Key Cooperative Research Institute for Policy Studies of the Ministry of Foreign Affairs of the P.R.C (2022-2024)

Wu Xinbo, "Can a new framework for China-US relations be shaped?"


(Source: Global Times, 2023-7-6)

US Treasury Secretary Janet Yellen addresses an Atlantic Council Front Page event on April 13, 2022 in Washington, DC. Photo: AFP

  As we know, in the US, especially in Washington DC, there is a strong and active anti-China coalition. It includes the government, think tanks and strategic community in general. Anti-China is a form of political correctness these days in Washington. I lived and worked in Washington for quite several years at different periods, but for the first time, I found the atmosphere in Washington DC toward China is so toxic and irrational. 

  Can we shape a new framework for this relationship? The first question is whether this is desirable and the second is whether it is feasible. I think this is desirable because this relationship is in a very dangerous and worrisome situation. On one hand, the US has clearly defined China as its primary strategic competitor and rival, while China views the US as a major external political, economic and security threat. On the other hand, both sides do not want to cut off economic ties and they do not want a complete decoupling of two economies. Both sides do not want to fall into an all-out diplomatic confrontation because they still need to cooperate with each other on many international and global issues. Also, both sides do not want to run into a serious military conflict in the Taiwan Straits and the South China Sea, because the consequences would be disastrous.

  So, it will require us to adapt to a framework to manage this very challenging and complicated relationship. Actually, China and the US do have a foundations for thinking about this framework. Last November, when Chinese President Xi Jinping met with US President Joe Biden, Xi tried to clarify China's intention by suggesting that China does not seek to change the existing international order or interfere in the internal affairs of the US, and has no intention to challenge or displace the US. Biden replied that the US respects China's system, does not seek to change it and has no intention for a new Cold War.

  This kind of reassurances laid the ground for a serious discussion for both sides about a set of principles for this relationship. What this framework should like, here are three suggestions. 

  First, both sides should make it clear that they seek peaceful coexistence with each other. With both sides agreeing on this goal, they need to discuss how to make this relationship peaceful as it is competitive. The most important thing is to draw red lines for both sides and each does not pose an existential threat to the other. 

  The second suggestion is that we should develop a more balanced agenda between competition and cooperation. From Trump to Biden, Washington has stressed too much competition, without paying due attention to cooperation and coordination with China. During the most time of the Trump administration, cooperation with China has largely disappeared from the official rhetoric. The Biden administration recently began to admit the fact that the US has to seek cooperation with China in addressing multiple issues. If that is the case, we should sit down to discuss what will be a realistic agenda for cooperation. I think there are many areas begging cooperation between our two countries and we just need the political will to translate this potential into reality.
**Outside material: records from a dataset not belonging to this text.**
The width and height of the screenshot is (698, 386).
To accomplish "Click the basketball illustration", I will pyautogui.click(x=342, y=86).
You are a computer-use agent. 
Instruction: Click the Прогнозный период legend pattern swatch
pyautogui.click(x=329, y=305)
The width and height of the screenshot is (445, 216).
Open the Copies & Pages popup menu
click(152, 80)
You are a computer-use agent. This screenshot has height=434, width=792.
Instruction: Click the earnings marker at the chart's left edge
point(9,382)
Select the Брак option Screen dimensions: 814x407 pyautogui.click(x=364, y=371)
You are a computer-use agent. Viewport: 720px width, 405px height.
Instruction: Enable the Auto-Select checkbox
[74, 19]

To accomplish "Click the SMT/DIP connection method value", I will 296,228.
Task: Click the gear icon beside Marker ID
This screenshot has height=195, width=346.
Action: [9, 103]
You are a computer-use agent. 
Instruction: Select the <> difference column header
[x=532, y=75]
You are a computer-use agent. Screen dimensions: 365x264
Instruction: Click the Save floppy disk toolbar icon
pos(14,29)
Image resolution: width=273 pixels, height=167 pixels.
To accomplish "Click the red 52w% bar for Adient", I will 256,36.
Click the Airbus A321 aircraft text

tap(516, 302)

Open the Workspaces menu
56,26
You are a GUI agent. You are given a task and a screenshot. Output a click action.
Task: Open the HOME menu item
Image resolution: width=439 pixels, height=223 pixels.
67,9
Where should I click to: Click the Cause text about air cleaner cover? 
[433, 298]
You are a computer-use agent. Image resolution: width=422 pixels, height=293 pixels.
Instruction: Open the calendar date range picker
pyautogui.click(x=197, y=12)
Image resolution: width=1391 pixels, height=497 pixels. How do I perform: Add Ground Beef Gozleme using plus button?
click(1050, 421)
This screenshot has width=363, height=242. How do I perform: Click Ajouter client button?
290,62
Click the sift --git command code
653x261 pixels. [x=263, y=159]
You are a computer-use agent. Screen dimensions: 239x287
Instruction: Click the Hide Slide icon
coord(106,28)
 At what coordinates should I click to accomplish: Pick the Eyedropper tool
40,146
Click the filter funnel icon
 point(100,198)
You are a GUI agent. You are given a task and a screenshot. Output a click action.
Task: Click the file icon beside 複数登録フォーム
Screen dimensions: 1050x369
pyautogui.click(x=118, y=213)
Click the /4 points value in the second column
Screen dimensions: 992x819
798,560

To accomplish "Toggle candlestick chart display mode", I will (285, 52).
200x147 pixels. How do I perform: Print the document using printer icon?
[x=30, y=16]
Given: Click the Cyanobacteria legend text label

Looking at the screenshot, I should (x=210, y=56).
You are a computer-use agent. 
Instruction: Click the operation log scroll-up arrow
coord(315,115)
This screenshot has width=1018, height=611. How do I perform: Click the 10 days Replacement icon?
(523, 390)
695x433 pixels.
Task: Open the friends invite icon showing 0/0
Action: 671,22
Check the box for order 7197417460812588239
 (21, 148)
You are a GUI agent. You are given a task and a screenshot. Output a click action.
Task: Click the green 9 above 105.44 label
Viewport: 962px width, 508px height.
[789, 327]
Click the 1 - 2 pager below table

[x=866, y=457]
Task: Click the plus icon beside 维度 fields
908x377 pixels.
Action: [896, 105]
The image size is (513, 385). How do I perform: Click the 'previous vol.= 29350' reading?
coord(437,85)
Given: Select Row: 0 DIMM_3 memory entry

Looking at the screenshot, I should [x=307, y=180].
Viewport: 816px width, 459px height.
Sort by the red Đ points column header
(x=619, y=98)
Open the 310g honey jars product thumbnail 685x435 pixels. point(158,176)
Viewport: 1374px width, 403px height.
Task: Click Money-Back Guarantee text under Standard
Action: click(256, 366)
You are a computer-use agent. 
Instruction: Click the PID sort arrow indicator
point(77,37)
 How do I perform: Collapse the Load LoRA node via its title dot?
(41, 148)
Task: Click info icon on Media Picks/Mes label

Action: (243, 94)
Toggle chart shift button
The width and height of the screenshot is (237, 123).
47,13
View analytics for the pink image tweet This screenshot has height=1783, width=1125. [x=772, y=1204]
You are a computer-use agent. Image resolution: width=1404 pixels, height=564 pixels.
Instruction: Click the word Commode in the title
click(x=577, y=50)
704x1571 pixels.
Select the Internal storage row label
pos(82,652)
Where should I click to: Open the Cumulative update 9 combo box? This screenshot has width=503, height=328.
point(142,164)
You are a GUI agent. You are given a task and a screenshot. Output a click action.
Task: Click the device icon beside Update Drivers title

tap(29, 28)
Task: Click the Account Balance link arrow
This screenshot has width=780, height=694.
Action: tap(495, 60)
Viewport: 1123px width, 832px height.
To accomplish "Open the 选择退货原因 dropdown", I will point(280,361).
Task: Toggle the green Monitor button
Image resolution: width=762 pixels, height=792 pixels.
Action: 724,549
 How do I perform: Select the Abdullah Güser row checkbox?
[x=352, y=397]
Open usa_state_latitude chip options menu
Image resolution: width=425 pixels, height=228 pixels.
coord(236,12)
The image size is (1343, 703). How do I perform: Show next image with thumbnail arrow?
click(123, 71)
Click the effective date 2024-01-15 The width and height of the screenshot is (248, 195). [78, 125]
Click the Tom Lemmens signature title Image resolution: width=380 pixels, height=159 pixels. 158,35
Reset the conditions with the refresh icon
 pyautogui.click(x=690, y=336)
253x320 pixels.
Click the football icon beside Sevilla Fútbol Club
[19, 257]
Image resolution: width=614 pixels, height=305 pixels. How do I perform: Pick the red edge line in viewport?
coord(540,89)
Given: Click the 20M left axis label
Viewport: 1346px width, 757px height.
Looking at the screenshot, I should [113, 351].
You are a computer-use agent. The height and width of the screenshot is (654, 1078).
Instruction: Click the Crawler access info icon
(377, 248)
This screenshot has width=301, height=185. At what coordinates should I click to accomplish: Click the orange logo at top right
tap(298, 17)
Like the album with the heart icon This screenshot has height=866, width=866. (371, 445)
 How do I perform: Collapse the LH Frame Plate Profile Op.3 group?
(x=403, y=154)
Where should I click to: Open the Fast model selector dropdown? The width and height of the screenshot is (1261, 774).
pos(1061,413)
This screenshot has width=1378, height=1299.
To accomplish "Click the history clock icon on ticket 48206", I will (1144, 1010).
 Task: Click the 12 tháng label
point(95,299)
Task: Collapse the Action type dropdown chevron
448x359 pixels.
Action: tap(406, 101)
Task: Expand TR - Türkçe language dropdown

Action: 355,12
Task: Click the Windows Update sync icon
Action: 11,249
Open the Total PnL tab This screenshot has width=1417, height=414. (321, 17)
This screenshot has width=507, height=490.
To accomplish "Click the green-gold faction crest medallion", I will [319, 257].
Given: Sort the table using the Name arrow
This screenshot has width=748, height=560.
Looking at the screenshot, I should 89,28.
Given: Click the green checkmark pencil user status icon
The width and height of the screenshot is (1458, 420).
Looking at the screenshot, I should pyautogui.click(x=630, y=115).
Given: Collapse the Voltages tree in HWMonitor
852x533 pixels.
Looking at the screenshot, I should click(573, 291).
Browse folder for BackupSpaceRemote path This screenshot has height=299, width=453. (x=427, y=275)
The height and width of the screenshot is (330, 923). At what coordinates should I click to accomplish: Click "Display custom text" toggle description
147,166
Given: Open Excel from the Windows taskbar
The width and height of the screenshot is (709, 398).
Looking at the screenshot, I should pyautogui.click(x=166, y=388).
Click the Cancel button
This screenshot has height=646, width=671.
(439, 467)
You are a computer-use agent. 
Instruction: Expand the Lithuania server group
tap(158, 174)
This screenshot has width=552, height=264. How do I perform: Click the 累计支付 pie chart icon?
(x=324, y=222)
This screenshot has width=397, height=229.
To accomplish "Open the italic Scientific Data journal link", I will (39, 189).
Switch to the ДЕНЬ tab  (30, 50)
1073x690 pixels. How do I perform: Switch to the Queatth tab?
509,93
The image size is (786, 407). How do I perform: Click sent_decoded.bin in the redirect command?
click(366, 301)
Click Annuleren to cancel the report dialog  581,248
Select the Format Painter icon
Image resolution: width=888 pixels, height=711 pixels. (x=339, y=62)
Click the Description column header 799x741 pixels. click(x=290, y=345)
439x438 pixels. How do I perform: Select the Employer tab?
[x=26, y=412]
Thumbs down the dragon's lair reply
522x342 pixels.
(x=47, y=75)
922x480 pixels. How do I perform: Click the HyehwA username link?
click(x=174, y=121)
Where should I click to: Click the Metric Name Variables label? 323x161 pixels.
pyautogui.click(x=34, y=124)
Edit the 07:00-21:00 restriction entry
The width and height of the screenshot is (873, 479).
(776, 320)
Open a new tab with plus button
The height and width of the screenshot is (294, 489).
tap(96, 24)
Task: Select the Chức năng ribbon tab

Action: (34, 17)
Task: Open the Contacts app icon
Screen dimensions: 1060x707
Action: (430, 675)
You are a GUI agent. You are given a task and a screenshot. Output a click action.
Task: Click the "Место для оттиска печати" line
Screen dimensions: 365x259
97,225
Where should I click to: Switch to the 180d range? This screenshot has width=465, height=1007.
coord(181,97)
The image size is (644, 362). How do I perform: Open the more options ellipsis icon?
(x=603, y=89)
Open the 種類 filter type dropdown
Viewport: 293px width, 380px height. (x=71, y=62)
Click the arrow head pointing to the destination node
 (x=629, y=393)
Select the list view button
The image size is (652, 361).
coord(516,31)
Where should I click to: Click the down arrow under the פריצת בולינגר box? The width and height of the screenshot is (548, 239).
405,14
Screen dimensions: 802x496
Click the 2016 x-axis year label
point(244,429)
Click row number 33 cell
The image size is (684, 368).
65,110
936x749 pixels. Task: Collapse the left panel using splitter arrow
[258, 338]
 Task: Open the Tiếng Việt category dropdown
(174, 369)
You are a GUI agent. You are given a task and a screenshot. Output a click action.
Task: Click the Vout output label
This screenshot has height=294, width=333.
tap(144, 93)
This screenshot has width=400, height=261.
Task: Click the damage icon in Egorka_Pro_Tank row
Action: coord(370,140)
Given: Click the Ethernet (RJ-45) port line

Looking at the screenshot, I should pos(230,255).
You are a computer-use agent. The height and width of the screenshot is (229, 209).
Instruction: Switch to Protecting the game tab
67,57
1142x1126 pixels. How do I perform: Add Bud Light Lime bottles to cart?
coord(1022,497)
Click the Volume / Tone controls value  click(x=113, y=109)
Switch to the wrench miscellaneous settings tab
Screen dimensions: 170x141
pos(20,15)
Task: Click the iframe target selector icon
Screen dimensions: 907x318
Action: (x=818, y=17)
  The third suggestion is that we should reach some understanding about our respective attitude toward the international order. The US always talks about rules-based international order. It never talks about international order based on UN charter. So when the US talks about rules-based, actually it is US-based. 

  For the Chinese side, it has been a major beneficiary of the current international order, but that doesn't mean China is one hundred percent satisfied with the order. It is good, but not perfect. There should be some adjustments. So we need to talk to the Americans about what aspects of current international order should be improved and how to act on it.

  In that sense, China and the US each should not only demonstrate a responsible attitude toward the current international order, but also reassure the international community in general that, as two major economies in the world, we do not just care about our own interests, we should also care about the overall interests of international community. So, if that is going to be the starting point for both sides, to discuss a new framework for this relationship, that would be very much desirable and to some extent feasible. 

  The author is director of the Center for American Studies at Fudan University.